When Perl is not applicable

By Andrew Shitov on August 6, 2012 8:54 PM

The story repeats again and again, and there's a single conclusion I can make out of that: never do large data aggregation in SQL and Perl.

This time I had a Perl script which builds a standard business report: lots of items show their performance by week, month, quarter etc. Thus you've got a few big two-dimensional tables where one axis is time and another one contains data item names. Say, from the beginning of the year there are about 30 weeks past today, eight months, two quarters. These are three tables with weeks, months and quarters on their time axis.

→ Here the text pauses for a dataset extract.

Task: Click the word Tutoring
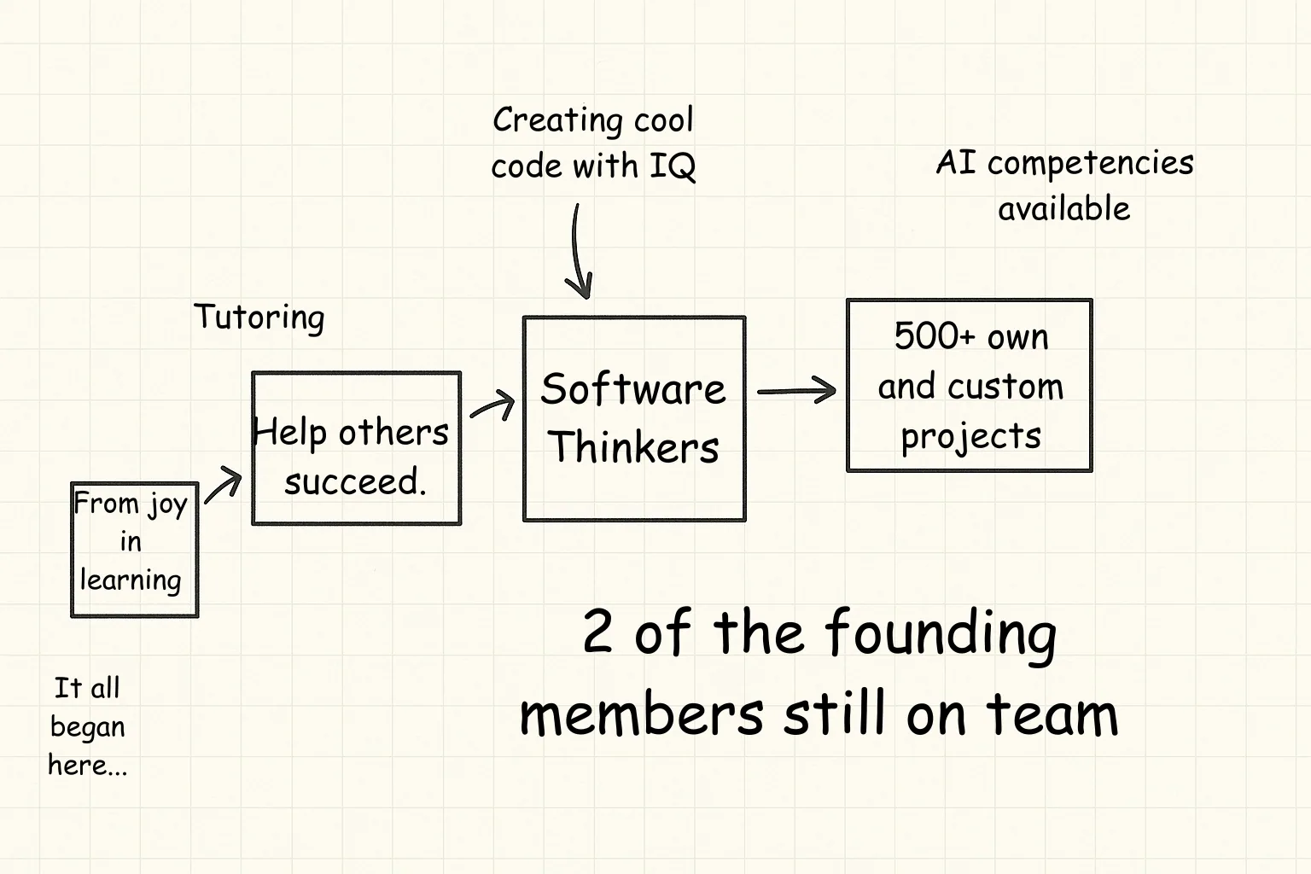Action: click(259, 318)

Basically, all you need is sum(field), count(field) where date between date1 and date2, applied to every type of data you've got in the system. In my case it was about a few million records with 10-20 parameters in each.

Perl works good, and it took about a couple of hours to update the latests statistics every night. Things go worse when I had a need to recalculate everything. Just because of some changes in data and algorithm. Starting a script in the morning I saw it only disappeared from the process list the next day. Thus it was something about 24 hours to complete and build the whole new set of data. Hopefully, nobody could even notice the absence of data but still it is too long for not so big array of data.

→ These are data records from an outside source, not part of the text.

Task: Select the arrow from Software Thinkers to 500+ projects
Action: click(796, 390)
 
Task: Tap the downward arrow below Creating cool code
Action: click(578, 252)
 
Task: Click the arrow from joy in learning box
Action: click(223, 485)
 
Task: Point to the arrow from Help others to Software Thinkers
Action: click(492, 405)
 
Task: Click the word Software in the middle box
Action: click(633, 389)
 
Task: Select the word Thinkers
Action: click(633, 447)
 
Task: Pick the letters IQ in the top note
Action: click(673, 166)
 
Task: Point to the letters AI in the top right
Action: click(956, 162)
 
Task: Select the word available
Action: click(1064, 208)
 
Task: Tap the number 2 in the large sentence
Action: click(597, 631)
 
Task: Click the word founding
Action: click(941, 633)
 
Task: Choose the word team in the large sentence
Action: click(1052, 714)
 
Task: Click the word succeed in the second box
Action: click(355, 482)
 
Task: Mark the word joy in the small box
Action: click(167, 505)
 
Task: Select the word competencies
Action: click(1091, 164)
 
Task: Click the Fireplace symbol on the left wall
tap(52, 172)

I rewrote the whole script from scratch and wrote it in C++. Yes, it is a bit more difficult to manipulate strings in C++ and there's no standard DBI there, but there's big advantage: it uses only four bytes for integer values and I can keep lots of data in memory during my calculations.

This allowed me to change the algorithm and remove all the unnecessary kind-of-repeated SQL selections with changing where conditions. Now I only come through every piece of data once. It works so fast that I even don't have to update the programme to allow it recalculate only the latest data. The whole set from the beginning of the year is now done in 30 seconds. Well, maybe two minutes for additional calculations that were absent in the original Perl script.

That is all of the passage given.